[Word and element location records]
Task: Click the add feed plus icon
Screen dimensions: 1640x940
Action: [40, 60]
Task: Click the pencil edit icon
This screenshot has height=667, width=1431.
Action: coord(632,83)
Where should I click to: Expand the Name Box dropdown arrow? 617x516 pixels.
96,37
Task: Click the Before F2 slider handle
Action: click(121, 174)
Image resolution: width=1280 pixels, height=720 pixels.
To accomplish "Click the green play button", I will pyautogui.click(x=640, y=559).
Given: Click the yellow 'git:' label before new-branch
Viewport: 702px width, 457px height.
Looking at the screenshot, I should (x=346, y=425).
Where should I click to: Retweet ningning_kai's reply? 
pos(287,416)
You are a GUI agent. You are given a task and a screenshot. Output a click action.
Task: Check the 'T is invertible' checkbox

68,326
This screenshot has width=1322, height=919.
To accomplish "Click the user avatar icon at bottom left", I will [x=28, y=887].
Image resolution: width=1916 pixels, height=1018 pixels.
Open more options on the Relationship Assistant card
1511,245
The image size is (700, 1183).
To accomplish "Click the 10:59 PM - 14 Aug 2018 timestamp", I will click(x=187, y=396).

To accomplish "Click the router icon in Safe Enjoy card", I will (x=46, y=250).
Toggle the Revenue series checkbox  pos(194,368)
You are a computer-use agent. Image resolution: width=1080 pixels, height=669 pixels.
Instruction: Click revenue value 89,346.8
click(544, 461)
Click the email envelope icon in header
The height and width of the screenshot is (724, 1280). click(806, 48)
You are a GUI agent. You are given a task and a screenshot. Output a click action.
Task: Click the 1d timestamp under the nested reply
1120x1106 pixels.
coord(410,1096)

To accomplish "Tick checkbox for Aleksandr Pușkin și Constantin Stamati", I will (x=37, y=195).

■ Your task:
Reproduce word for word the part of the records above that opens with the line containing "Image resolution: width=1280" and closes with the line containing "Looking at the", including both of those lines.

■ Output:
Image resolution: width=1280 pixels, height=720 pixels.
To accomplish "Click the green play button", I will pyautogui.click(x=640, y=559).
Given: Click the yellow 'git:' label before new-branch
Viewport: 702px width, 457px height.
Looking at the screenshot, I should (x=346, y=425).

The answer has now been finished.